I’m paraphrasing, but not much. During their respective earnings calls on Wednesday, both Uber CEO Dara Khosrowshahi and DoorDash CEO Tony Xu repeated versions of a familiar refrain: by the numbers, they say, their companies are just getting started and have a ton of room to grow.
Uh, what?
This message is hard to reconcile with each company’s mega-valuation. Uber’s worth almost $200 billion, DoorDash is valued over $100 billion. In restaurant terms, that market capitalization is roughly comparable to current valuations of McDonald’s ($220b) and Starbucks ($100b), respectively.

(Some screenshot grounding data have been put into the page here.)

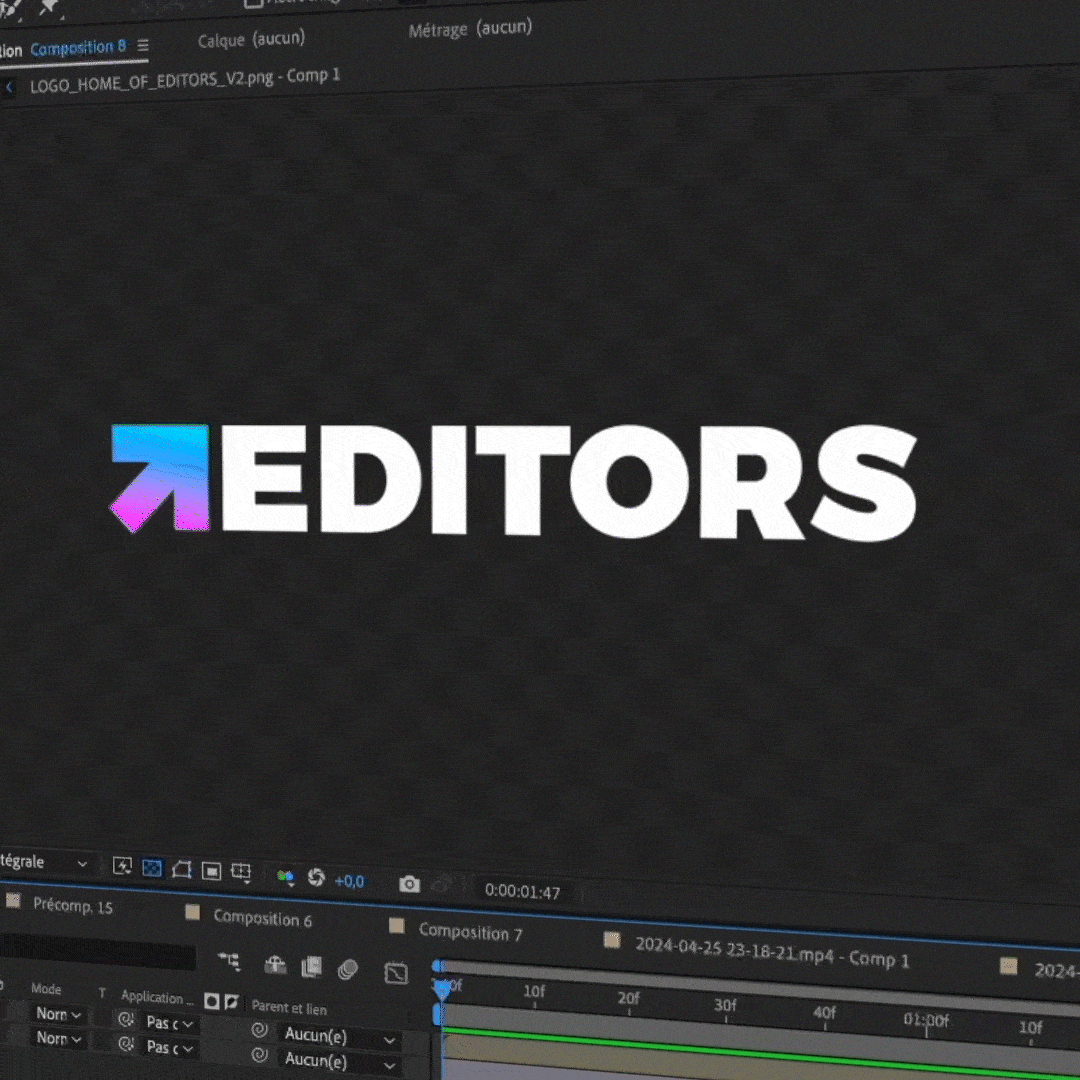Switch to the Composition 6 timeline tab
1080x1080 pixels.
tap(262, 918)
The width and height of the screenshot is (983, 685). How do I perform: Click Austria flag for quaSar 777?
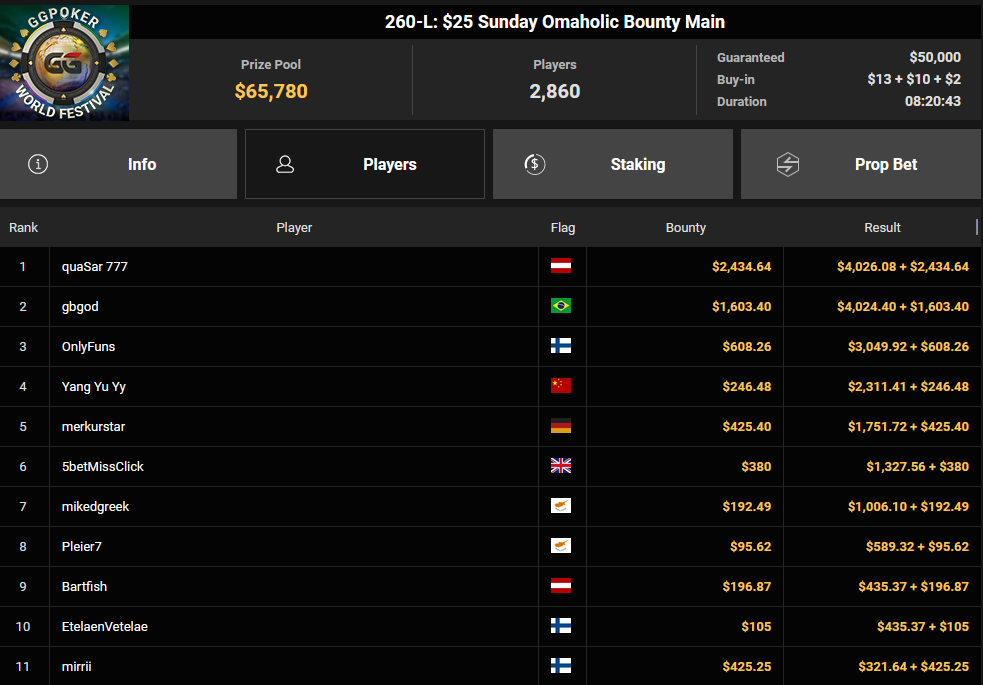coord(561,267)
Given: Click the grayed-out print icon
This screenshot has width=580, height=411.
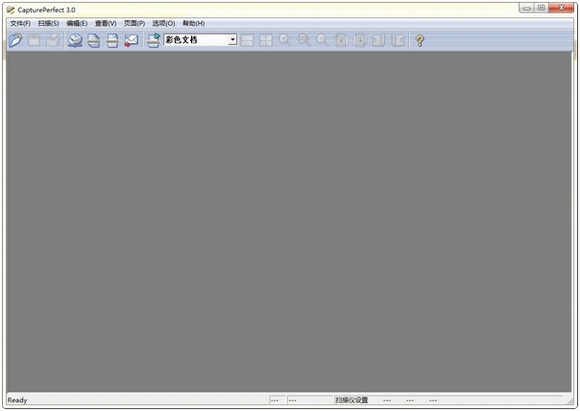Looking at the screenshot, I should pyautogui.click(x=53, y=40).
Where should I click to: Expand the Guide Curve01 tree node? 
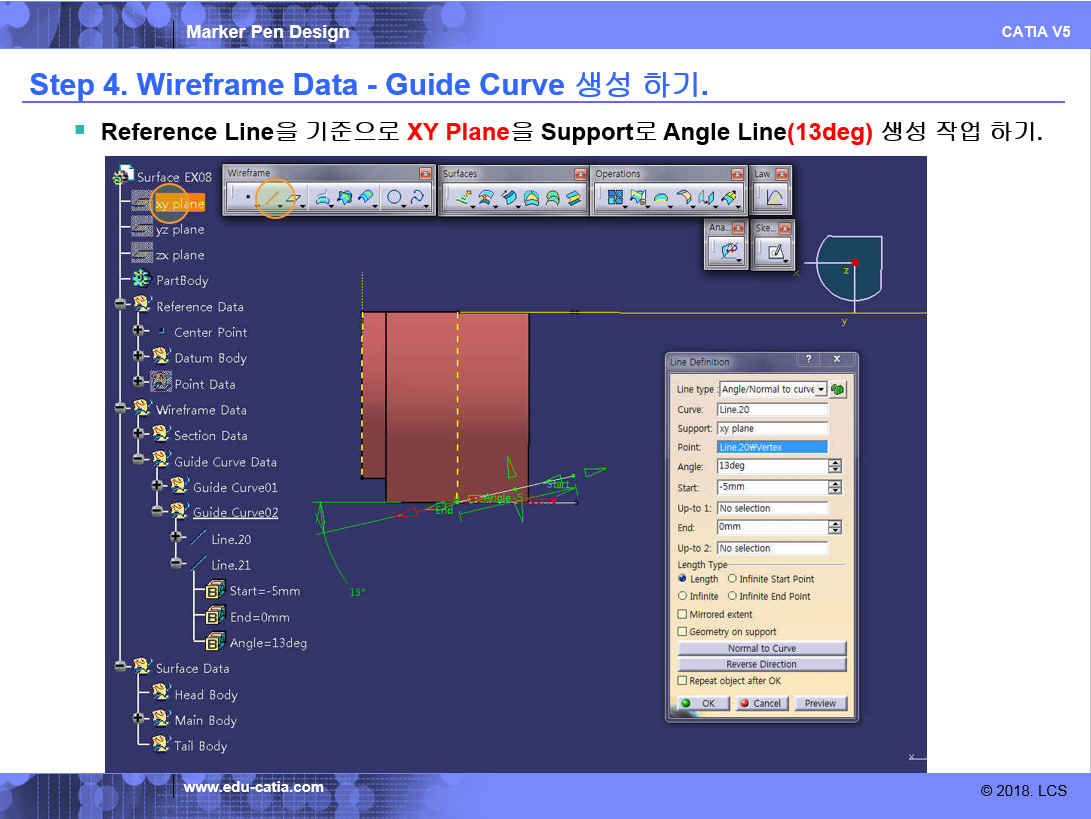click(157, 485)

But unlike McDonald’s and Starbucks, which might see superfans a few times weekly, DoorDash leaders believe there’s room to increase the number of occasions a consumer uses the service by an order of magnitude.
“Food is the most sought-after category for convenient consumption,” Xu said on Wednesday’s call before reminding listeners that the average consumer eats a meal 20-ish times per week, or more than 100 times per month. For now, he added, “we still lose the vast majority of those occasions to the pantry or a different form of consumption.”